Nigeria Set for Strongest Economic Growth in Over a Decade, World Bank
Nigeria’s economy is projected to expand at its fastest pace in more than ten years in 2026, according to the World Bank’s latest economic outlook. The Washington-based lender has raised its forecast for Nigeria’s real GDP growth to 4.4 per cent for both 2026 and 2027, up from earlier estimates of 3.7 per cent and 3.8 per cent in the June 2025 edition of the Global Economic Prospects report.
The upgrade reflects rising confidence in the country’s macroeconomic performance and suggests that the West African nation is on track to record its strongest growth in over a decade. Growth in 2025 was estimated at about 4.2 per cent, led by robust expansion in the services sector, particularly finance and information and communication technology, a modest rebound in agriculture, and Nigeria’s emergence as a net exporter of refined petroleum products.
The World Bank attributed the enhanced outlook to continued momentum in services, improving agricultural output, and a modest recovery in non-oil industrial activity. It also pointed to ongoing economic reforms, especially in the tax system, and a prudent monetary policy stance as key supports for economic activity, investor confidence and inflation moderation.

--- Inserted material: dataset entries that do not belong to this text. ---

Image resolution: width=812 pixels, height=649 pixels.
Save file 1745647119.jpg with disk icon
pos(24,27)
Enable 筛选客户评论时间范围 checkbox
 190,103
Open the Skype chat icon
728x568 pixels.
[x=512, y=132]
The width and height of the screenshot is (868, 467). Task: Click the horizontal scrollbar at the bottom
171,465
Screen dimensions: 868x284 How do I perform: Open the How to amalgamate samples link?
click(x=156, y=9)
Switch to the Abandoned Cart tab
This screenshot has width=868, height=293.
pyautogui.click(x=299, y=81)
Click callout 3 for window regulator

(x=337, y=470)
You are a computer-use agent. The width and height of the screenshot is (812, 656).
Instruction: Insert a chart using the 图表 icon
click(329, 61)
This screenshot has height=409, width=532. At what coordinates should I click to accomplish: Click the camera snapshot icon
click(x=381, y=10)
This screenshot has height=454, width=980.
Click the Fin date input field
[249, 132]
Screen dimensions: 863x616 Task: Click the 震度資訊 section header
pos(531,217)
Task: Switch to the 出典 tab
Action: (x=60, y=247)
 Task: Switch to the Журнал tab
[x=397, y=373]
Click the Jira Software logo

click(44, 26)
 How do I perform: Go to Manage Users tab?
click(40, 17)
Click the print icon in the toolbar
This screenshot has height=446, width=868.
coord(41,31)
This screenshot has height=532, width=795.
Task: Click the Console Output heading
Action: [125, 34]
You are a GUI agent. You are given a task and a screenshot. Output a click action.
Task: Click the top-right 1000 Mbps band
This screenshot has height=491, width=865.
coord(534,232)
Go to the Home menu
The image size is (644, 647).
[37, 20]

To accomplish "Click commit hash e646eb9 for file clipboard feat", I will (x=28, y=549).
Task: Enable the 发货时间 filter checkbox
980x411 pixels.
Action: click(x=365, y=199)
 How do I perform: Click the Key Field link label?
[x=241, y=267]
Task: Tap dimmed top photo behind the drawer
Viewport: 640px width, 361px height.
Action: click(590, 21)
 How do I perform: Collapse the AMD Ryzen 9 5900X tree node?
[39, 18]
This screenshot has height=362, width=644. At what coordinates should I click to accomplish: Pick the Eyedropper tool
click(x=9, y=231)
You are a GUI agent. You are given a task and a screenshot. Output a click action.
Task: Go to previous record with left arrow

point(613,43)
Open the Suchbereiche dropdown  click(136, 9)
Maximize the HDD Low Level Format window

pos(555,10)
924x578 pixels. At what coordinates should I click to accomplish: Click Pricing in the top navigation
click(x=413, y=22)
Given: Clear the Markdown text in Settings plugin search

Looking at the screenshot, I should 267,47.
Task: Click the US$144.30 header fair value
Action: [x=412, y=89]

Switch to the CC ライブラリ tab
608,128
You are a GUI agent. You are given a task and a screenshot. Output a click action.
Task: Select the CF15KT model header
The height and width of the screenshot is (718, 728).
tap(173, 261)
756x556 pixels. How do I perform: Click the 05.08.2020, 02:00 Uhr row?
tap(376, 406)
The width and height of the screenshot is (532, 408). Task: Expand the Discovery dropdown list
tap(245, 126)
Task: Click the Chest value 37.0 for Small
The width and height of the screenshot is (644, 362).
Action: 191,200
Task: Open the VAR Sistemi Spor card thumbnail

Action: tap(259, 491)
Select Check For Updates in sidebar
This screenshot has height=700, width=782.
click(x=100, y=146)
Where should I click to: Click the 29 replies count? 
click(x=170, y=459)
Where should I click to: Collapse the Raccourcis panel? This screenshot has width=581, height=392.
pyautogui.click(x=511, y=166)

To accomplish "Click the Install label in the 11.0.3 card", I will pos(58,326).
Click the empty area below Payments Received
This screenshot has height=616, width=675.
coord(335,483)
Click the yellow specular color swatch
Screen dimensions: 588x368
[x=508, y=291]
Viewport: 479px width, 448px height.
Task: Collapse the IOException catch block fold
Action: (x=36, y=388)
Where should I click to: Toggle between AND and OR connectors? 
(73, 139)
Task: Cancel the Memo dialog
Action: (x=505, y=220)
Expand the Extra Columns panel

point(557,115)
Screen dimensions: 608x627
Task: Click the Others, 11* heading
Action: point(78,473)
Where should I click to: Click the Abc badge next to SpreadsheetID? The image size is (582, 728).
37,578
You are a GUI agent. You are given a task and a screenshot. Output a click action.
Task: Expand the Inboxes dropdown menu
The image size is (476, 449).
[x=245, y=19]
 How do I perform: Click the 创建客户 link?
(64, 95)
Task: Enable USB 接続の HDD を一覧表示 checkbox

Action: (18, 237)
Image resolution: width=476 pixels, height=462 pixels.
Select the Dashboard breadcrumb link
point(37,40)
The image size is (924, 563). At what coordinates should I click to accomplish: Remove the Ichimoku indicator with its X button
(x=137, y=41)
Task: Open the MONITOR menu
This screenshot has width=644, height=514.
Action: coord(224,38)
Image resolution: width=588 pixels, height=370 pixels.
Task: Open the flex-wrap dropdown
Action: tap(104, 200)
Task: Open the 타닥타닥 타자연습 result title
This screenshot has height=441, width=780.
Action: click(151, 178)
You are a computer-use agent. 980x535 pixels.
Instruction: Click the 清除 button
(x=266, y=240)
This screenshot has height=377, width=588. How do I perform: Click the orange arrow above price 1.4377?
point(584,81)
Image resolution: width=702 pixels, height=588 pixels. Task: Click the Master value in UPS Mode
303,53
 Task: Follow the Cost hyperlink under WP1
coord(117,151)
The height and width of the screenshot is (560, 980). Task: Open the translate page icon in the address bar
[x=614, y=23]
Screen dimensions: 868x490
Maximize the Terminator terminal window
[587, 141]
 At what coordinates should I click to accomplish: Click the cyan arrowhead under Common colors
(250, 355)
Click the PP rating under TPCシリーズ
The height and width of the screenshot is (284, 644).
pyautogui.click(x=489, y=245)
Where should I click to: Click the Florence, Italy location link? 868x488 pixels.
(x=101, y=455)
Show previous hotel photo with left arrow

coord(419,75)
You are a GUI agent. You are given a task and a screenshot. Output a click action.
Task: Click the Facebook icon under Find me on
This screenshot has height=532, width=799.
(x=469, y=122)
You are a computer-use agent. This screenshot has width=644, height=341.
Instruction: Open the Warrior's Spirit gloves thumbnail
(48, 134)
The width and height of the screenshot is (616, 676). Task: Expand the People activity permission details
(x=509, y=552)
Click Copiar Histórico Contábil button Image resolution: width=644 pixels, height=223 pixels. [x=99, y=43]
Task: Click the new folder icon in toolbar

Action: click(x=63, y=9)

Higher domestic oil output is expected to help offset weaker global oil prices, boosting fiscal revenues and strengthening external balances.
Despite the positive trajectory, the Bank cautioned that long-standing structural challenges, such as weak institutional frameworks and vulnerabilities from oil revenue dependence, must be addressed to sustain durable and inclusive growth.
Regionally and globally, the World Bank report noted that Sub-Saharan Africa’s overall growth is expected to strengthen, while world GDP growth is projected to remain resilient, moderating slightly in 2026 before rising in 2027.
Economy watchers see the revised World Bank outlook as a welcome signal that recent reform efforts may be bearing fruit, even as policymakers grapple with inflation, unemployment and broader development challenges.